This information-although useful-was not very detailed. From there I found the article that this paragraph was taken from, this article is much, much more detailed.

Classic Maya Collapse

This article has almost every theory that you can possibly think of to do with the collapse of the Maya. The most important points in this article are:

  • The collapse of classic Maya is still one of the biggest mysteries in archaeology.
  • Some eighty-eight different theories or variations of theories attempting to explain the Classic Maya Collapse have been identified
  • Most of the southern Maya centers declined and were abandoned, while a few cities with access to water continued through this transitional period, and still other new ones were founded.
  • Current theories of the Classic Maya Collapse have been categorized into three models:
    1) systemic ecological collapse — the Maya over-exploited the land and caused environmental problems for themselves;
    2) political/warfare — a cultural theory holding that the elite fought too much and provided poor leadership; and
    3) drought caused by climate change.

Foreign Invasion

  • The archaeological evidence of the Toltec intrusion into Yucatán in Seibal, Peten suggests to some the theory of foreign invasion.

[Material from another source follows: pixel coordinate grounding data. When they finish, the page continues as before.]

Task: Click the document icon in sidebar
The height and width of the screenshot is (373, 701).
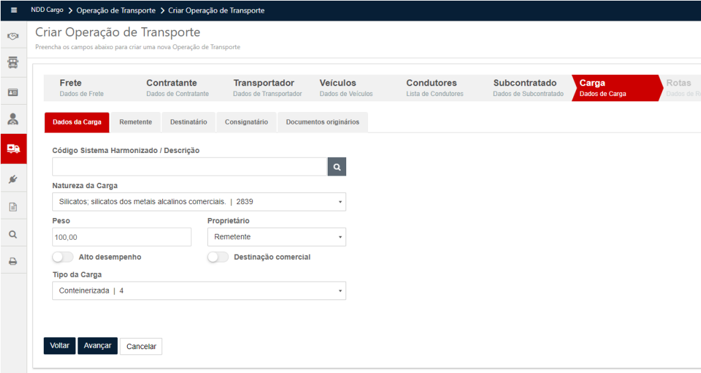Action: pos(13,207)
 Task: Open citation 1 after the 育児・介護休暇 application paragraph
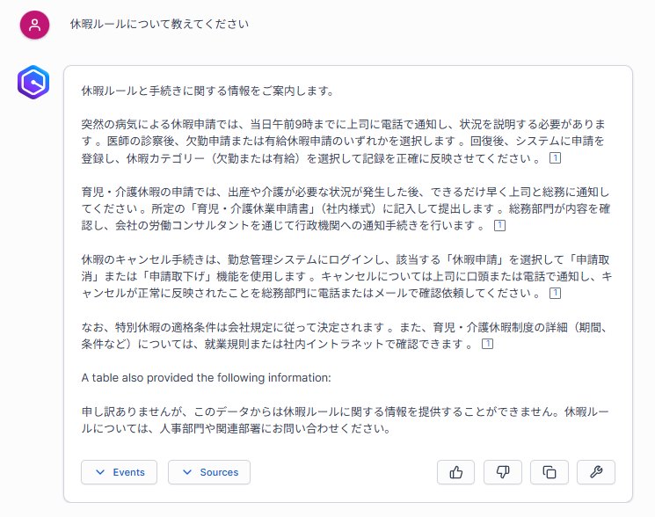coord(499,226)
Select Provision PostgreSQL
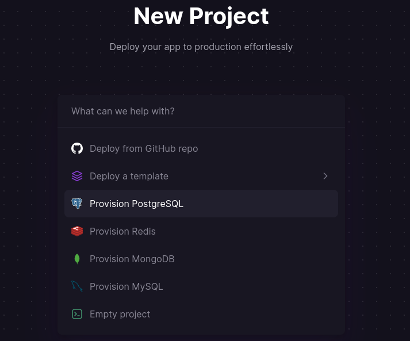 [136, 204]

Excessive or Internecine (of or pertaining to conflict or struggle within a group) Warfare

  • A great interregional war took place between the kingdoms of Mutal (Tikal) and Kaan (Calakmul) during the sixth and seventh centuries. The main combatants sought and obtained alliances in the entire Classic Maya region. Some Mayanists (e.g., Demarest) point to large-scale conflict as the cause of the collapse, but it does not explain the abondonment of other cities that were not involved in these wars.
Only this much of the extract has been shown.